- _Exercise details_:
Set out exactly every line of the entries below, starting at the line that holds "Kontakt z nami (1686, 16)" and stopping after the line that holds "Veronica Pock (144, 2415)".

- _Study material_:
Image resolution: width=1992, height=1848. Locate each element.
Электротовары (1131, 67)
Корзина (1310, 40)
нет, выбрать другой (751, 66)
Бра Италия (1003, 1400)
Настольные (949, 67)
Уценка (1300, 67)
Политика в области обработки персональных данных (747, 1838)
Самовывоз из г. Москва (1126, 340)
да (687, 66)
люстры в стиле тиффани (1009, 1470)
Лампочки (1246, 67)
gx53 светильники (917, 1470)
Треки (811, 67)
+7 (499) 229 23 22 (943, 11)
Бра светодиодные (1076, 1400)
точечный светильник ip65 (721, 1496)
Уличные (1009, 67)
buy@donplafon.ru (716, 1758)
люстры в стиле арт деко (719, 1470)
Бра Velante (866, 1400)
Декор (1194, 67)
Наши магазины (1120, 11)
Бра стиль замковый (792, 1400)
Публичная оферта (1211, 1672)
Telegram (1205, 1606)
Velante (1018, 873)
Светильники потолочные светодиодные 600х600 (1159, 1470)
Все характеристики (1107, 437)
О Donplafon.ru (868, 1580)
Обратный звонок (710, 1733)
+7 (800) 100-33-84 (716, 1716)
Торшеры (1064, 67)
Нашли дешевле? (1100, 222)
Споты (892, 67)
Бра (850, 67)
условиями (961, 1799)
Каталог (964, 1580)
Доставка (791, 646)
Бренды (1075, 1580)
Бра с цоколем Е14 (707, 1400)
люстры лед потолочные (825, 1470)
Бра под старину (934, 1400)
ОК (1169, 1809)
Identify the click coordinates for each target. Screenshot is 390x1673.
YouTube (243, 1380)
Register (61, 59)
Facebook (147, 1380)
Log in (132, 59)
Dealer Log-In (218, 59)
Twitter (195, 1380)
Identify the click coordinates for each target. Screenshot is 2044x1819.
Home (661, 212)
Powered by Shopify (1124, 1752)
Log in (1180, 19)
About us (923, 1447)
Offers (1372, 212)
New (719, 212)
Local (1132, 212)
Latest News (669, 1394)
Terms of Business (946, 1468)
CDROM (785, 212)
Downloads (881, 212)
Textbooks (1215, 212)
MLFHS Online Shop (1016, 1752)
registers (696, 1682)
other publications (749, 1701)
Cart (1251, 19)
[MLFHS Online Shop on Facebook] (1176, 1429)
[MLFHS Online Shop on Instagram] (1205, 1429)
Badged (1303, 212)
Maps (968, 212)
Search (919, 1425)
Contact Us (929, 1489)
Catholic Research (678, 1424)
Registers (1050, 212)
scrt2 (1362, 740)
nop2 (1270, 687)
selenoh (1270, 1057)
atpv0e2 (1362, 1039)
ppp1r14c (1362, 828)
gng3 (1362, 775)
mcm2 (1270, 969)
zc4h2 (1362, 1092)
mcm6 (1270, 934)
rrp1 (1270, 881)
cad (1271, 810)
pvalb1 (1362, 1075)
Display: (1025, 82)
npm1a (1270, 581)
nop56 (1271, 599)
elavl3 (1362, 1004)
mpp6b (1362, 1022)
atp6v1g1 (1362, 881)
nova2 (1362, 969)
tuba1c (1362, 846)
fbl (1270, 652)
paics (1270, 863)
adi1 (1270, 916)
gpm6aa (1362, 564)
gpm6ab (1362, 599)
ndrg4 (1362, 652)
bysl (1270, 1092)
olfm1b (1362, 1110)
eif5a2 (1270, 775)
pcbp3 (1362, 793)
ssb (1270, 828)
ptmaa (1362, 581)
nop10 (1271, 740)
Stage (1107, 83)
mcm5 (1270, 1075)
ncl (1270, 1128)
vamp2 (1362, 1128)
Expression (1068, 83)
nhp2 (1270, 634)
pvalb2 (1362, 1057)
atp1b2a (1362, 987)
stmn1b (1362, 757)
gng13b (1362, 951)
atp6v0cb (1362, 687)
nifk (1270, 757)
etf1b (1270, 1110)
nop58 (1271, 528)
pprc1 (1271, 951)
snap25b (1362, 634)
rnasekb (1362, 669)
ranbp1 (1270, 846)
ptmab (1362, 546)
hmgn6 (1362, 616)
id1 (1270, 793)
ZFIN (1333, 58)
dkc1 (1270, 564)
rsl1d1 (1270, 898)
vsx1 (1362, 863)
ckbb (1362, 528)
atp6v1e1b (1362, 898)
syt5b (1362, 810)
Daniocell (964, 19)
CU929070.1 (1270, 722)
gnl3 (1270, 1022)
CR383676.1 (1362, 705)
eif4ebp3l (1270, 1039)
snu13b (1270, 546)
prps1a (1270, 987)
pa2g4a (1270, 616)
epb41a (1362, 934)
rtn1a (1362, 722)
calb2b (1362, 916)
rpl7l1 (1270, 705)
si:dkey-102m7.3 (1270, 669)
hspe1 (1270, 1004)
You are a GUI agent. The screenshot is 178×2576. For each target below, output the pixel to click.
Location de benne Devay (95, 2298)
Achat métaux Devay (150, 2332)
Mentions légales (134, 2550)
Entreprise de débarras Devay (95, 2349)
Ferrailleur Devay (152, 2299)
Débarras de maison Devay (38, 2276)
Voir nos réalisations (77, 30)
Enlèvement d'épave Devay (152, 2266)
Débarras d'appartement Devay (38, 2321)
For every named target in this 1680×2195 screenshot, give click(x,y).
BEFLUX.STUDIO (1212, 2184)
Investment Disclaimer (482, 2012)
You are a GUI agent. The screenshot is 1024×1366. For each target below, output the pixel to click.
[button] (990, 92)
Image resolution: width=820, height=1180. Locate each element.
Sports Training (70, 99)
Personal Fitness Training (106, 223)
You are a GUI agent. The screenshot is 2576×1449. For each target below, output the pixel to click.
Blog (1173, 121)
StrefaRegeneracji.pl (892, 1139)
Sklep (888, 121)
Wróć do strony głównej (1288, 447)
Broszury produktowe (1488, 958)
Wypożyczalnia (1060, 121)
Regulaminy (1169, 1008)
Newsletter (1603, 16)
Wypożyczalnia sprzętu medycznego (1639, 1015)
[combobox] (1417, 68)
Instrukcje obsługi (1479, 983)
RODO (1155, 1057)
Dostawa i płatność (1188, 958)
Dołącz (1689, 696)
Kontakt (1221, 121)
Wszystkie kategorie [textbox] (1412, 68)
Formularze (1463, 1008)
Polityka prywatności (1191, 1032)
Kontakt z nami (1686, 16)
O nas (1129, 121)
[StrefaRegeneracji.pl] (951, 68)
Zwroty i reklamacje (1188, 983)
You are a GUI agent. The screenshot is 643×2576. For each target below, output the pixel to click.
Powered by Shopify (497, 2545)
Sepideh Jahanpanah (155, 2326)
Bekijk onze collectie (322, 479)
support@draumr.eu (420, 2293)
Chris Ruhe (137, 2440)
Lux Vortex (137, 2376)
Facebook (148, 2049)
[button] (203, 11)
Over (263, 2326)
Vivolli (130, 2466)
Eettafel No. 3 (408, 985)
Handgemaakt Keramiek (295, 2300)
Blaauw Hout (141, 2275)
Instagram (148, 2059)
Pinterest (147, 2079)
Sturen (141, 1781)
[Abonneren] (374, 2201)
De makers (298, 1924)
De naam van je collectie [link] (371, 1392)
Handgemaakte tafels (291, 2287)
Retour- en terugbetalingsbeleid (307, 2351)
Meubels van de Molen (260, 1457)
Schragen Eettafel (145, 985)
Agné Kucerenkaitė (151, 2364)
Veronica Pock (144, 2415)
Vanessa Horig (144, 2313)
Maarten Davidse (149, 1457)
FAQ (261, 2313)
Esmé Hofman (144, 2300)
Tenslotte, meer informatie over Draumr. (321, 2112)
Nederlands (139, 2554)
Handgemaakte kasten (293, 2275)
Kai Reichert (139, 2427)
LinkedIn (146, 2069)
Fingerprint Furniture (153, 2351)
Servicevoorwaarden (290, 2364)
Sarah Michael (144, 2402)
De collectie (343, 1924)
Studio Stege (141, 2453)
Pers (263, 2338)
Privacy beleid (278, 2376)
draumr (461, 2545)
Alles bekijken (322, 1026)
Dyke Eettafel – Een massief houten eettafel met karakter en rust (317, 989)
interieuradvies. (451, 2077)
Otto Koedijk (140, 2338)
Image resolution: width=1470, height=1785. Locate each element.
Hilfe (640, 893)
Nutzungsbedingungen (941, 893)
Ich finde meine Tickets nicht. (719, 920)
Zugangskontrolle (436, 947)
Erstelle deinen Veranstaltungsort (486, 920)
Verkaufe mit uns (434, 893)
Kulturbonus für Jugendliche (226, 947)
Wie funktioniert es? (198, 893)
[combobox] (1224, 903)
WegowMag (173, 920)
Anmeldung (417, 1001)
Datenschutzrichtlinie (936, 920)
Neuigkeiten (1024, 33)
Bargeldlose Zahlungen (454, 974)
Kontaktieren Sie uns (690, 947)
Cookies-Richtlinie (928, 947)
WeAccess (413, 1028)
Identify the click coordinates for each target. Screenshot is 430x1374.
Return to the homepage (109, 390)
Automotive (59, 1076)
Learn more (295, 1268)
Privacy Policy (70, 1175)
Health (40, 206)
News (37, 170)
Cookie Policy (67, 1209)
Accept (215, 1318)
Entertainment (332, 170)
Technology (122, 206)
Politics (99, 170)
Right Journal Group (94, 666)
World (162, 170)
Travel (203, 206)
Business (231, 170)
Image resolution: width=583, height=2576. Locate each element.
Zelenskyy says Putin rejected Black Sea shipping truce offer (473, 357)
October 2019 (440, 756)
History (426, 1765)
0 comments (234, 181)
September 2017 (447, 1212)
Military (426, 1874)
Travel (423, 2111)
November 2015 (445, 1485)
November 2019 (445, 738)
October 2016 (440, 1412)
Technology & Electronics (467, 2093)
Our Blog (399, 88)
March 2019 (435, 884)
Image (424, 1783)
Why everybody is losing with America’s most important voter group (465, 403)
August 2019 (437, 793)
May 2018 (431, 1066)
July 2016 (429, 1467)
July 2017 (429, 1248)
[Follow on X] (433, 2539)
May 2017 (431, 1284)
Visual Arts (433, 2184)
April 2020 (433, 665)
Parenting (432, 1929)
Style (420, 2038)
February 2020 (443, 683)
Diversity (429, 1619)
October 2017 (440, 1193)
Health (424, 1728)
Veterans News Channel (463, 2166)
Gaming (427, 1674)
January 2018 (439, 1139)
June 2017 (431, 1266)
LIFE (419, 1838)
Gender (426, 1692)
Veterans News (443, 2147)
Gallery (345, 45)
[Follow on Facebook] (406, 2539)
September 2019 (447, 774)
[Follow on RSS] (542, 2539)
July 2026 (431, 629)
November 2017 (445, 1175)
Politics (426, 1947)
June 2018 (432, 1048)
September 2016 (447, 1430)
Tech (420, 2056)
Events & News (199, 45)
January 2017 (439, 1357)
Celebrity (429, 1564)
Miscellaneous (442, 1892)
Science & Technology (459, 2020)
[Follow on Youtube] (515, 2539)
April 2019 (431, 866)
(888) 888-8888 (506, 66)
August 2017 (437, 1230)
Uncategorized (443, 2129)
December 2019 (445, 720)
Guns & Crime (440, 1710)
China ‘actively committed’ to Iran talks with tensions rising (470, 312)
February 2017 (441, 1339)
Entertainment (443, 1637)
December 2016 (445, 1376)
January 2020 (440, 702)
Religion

- _Solution for this exercise_:
Kontakt z nami (1686, 16)
O nas (1129, 121)
[StrefaRegeneracji.pl] (951, 68)
Zwroty i reklamacje (1188, 983)
You are a GUI agent. The screenshot is 643×2576. For each target below, output the pixel to click.
Powered by Shopify (497, 2545)
Sepideh Jahanpanah (155, 2326)
Bekijk onze collectie (322, 479)
support@draumr.eu (420, 2293)
Chris Ruhe (137, 2440)
Lux Vortex (137, 2376)
Facebook (148, 2049)
[button] (203, 11)
Over (263, 2326)
Vivolli (130, 2466)
Eettafel No. 3 (408, 985)
Handgemaakt Keramiek (295, 2300)
Blaauw Hout (141, 2275)
Instagram (148, 2059)
Pinterest (147, 2079)
Sturen (141, 1781)
[Abonneren] (374, 2201)
De makers (298, 1924)
De naam van je collectie [link] (371, 1392)
Handgemaakte tafels (291, 2287)
Retour- en terugbetalingsbeleid (307, 2351)
Meubels van de Molen (260, 1457)
Schragen Eettafel (145, 985)
Agné Kucerenkaitė (151, 2364)
Veronica Pock (144, 2415)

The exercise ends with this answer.